Salmon Eye itself doubles as a visitor centre for the aquaculture industry, an idea borrowed from Eide Fjordbruk, a carbon-neutral company in Norway heightening awareness of renewable fishing practices. There’s similar sustainability on show here, and a particularly standout dish (an arrangement of juniper-smoked blue mussels, with beach crab bouillon, and blanched rockweed) was created solely using ingredients found within a 500-metre radius of the restaurant.
Beyond seafood, Iris plucks produce from the land, whether this be sheep’s milk, local cider, or wild game. Madsen’s reindeer tartare — plated alongside pickled capers and grilled leeks — showcases a meat with a carbon footprint significantly smaller than beef. “It’s always been close to my heart to lift lesser-known sustainable ingredients into the spotlight,” Madsen explained earlier this year. “If I discover an ingredient that will lead to a greener future, I’m not afraid to push boundaries. But, to convince people to love it, it needs to be truly delicious.”

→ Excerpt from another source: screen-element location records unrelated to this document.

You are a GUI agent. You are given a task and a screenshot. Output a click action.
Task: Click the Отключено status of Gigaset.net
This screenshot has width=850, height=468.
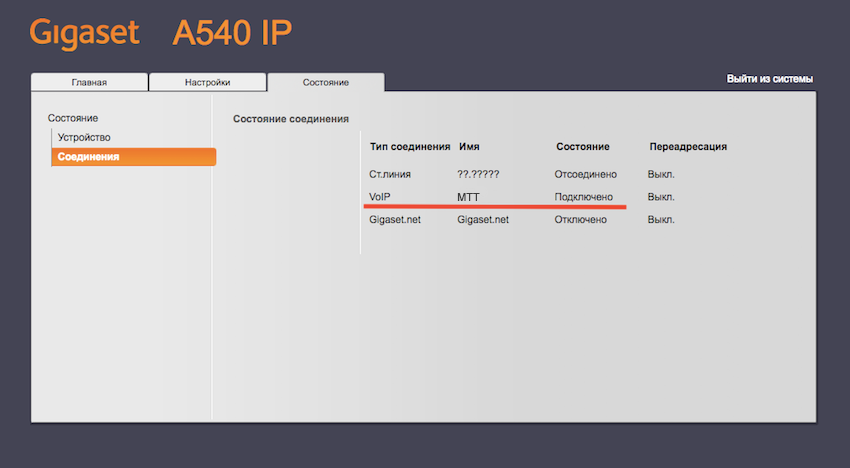coord(580,219)
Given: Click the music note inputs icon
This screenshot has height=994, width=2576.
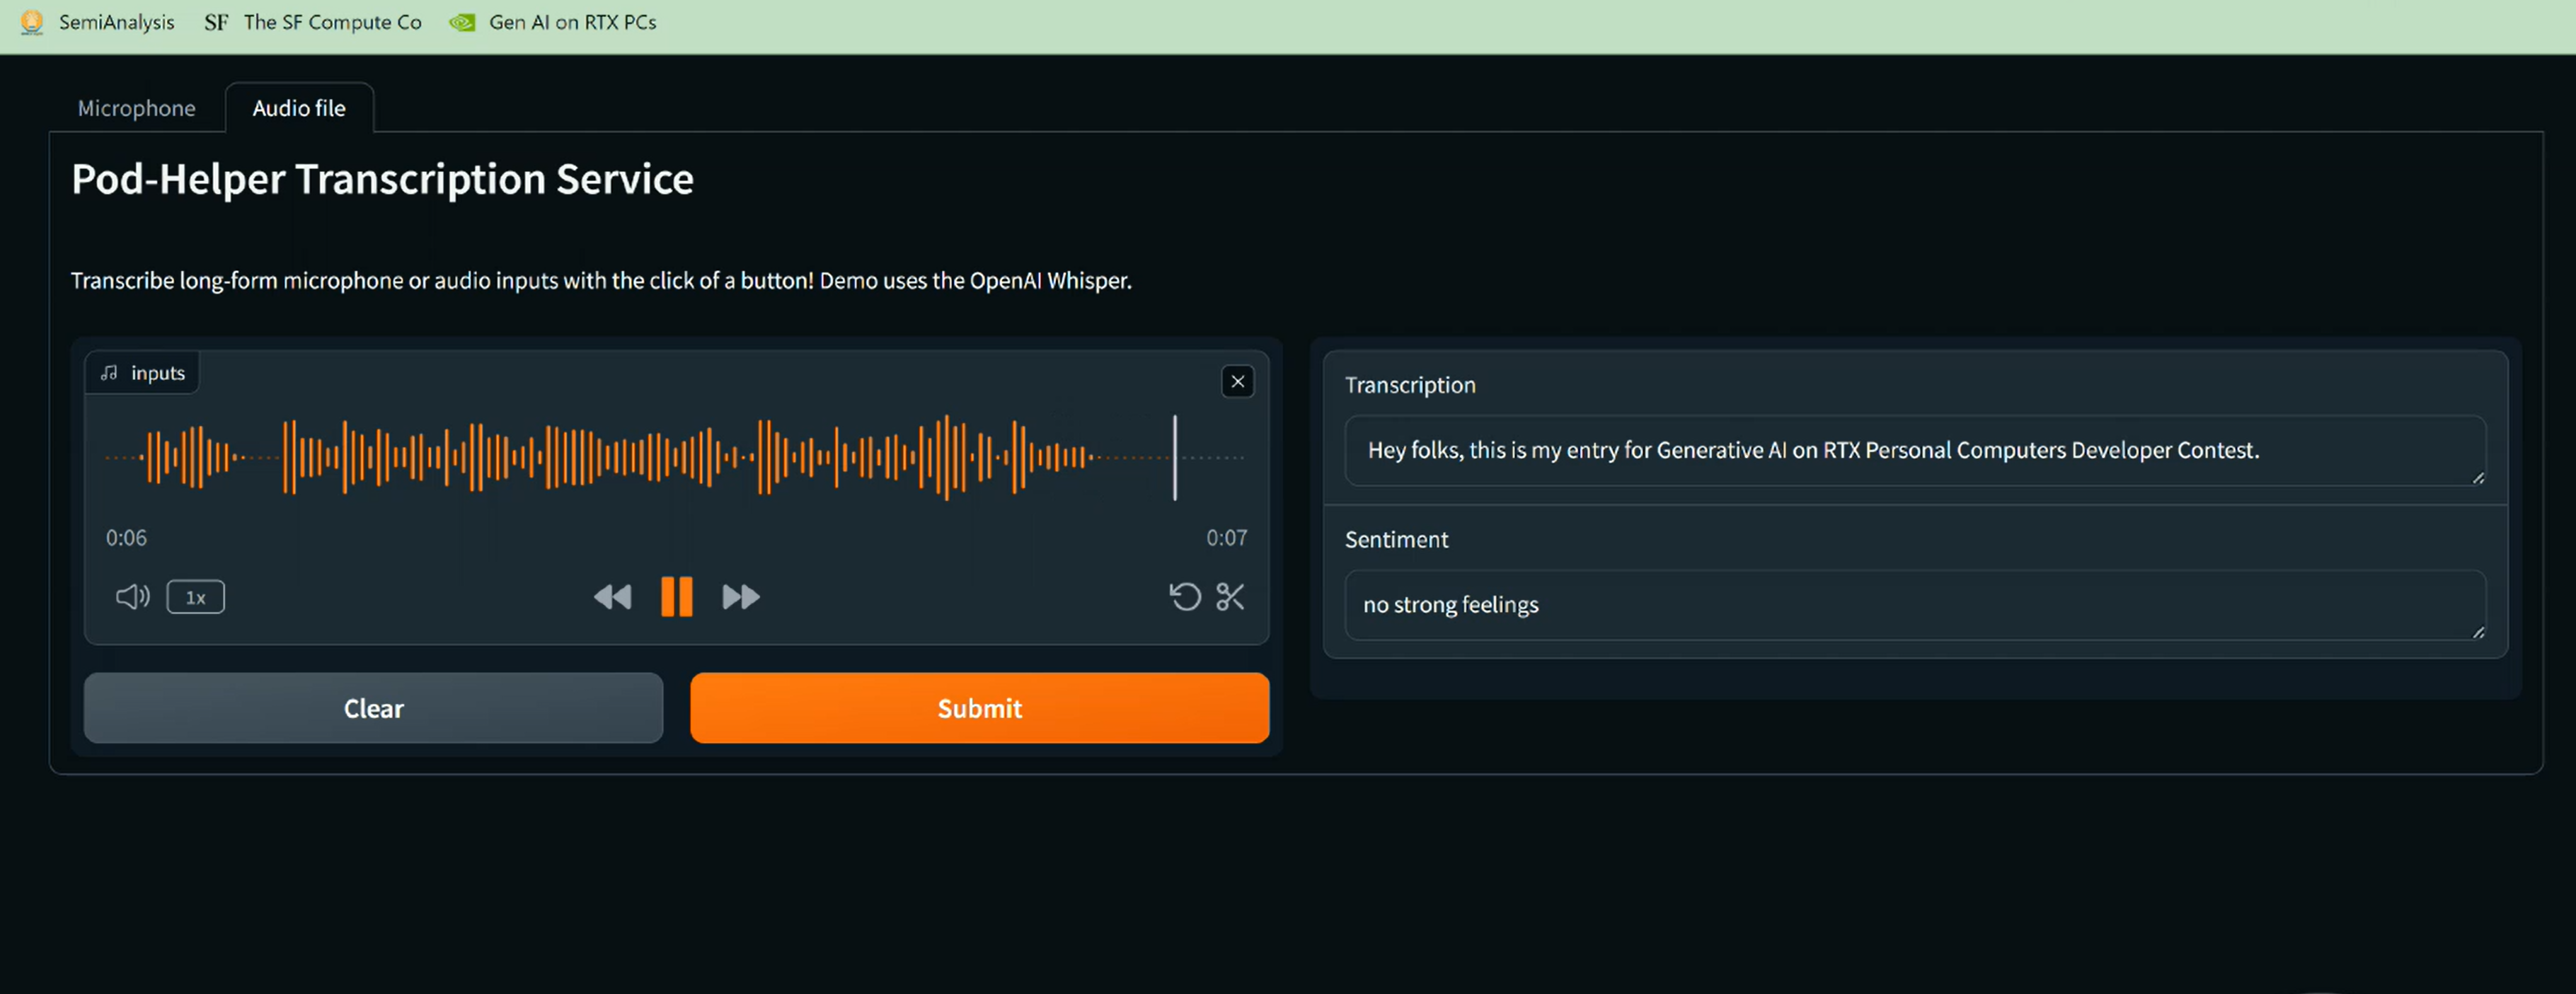Looking at the screenshot, I should 110,372.
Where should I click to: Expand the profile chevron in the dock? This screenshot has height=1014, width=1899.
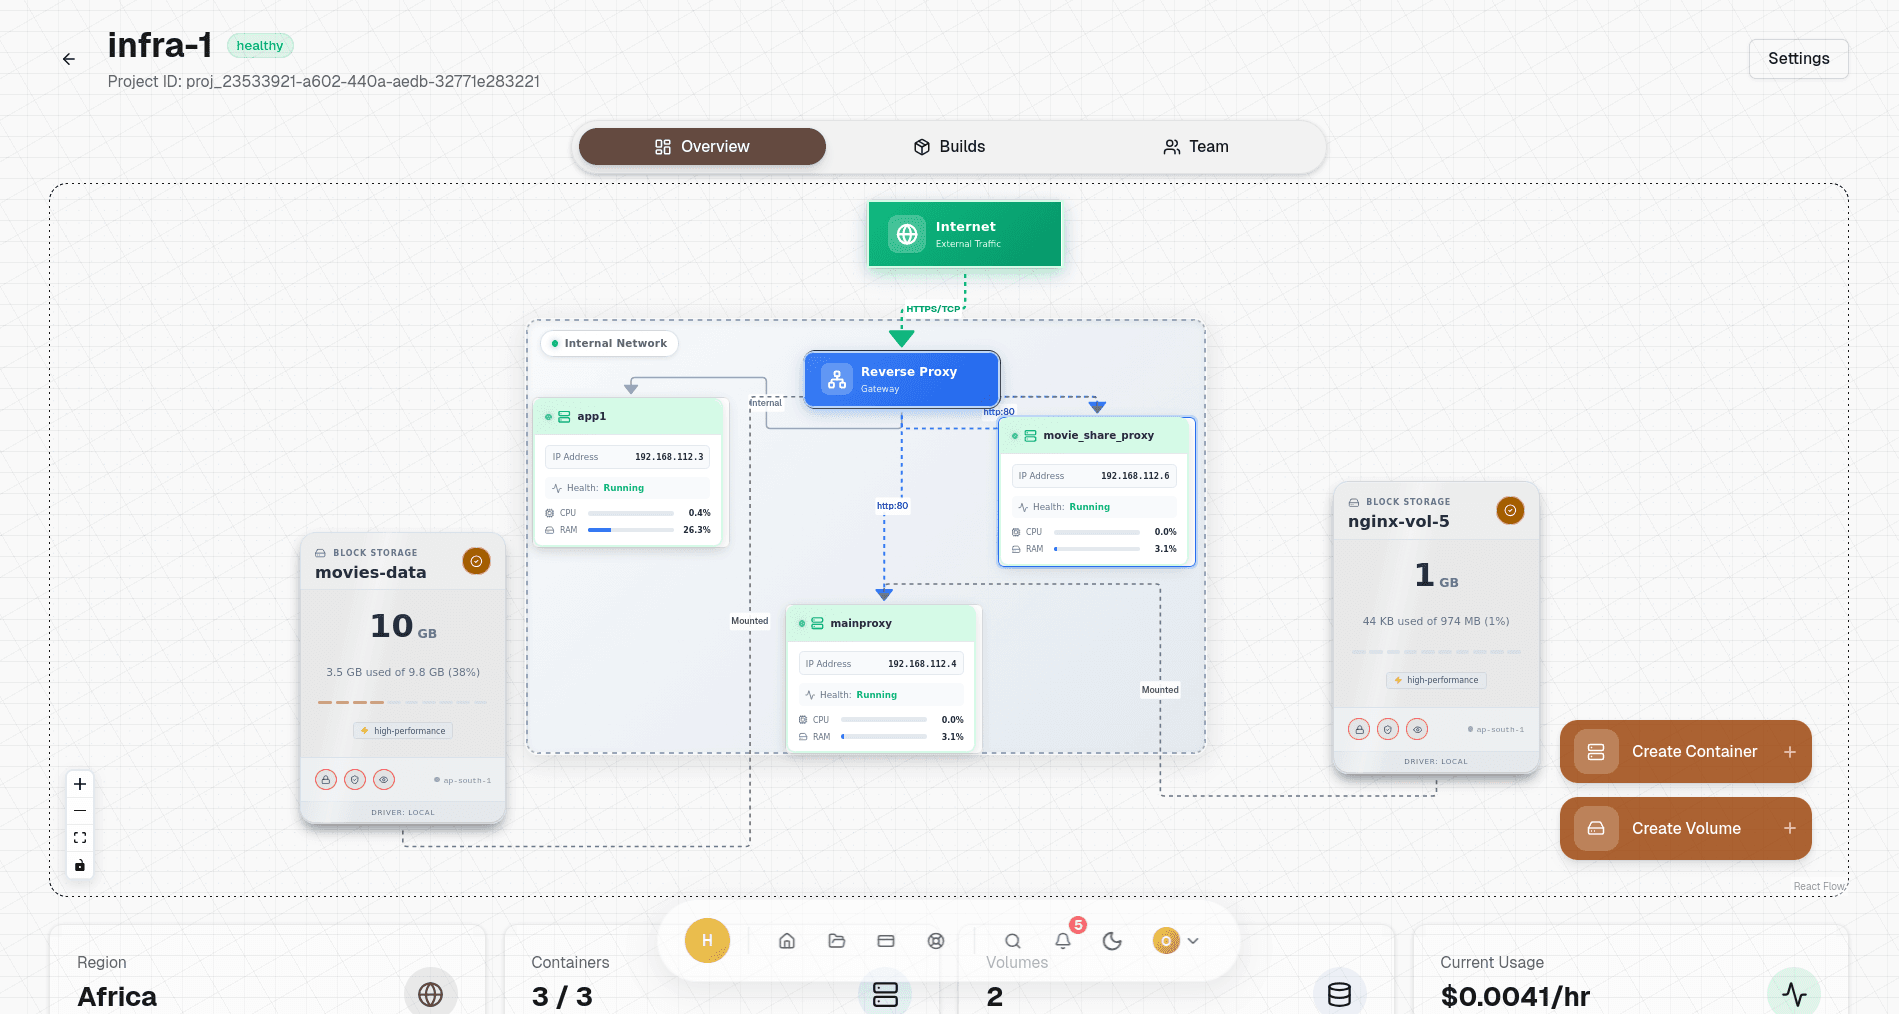click(x=1192, y=941)
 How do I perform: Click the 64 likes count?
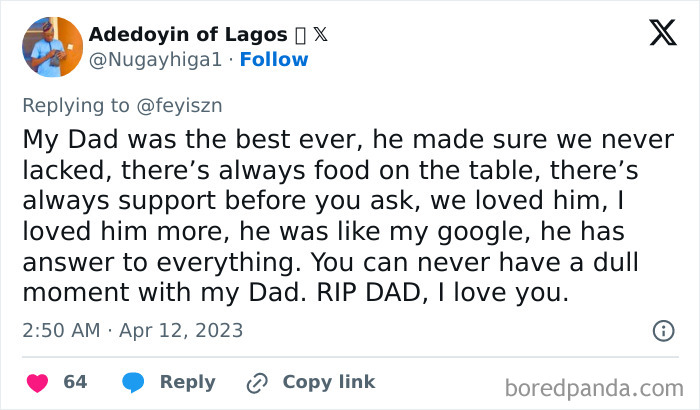tap(75, 382)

Iris, sitting pretty behind Salmon Eye’s stainless-steel scales, is undoubtedly beautiful, but it has also faced criticisms of contradiction and hypocrisy since it opened in June. How can a restaurant pushing an agenda of sustainability be true to its cause, after all, when it has an allure reeling in diners from every corner of the globe?
“The fact that people fly in to dine at Iris is not sustainable,” Madsen says. “But innovation requires inspiration. The ripple effect is what inspires action. When the world’s leading minds gather for climate conferences, the flights may not be sustainable, but if it compels world leaders to take action, we make progress. And we hope that everyone who comes to Iris and Salmon Eye leaves with a desire for sustainable change.”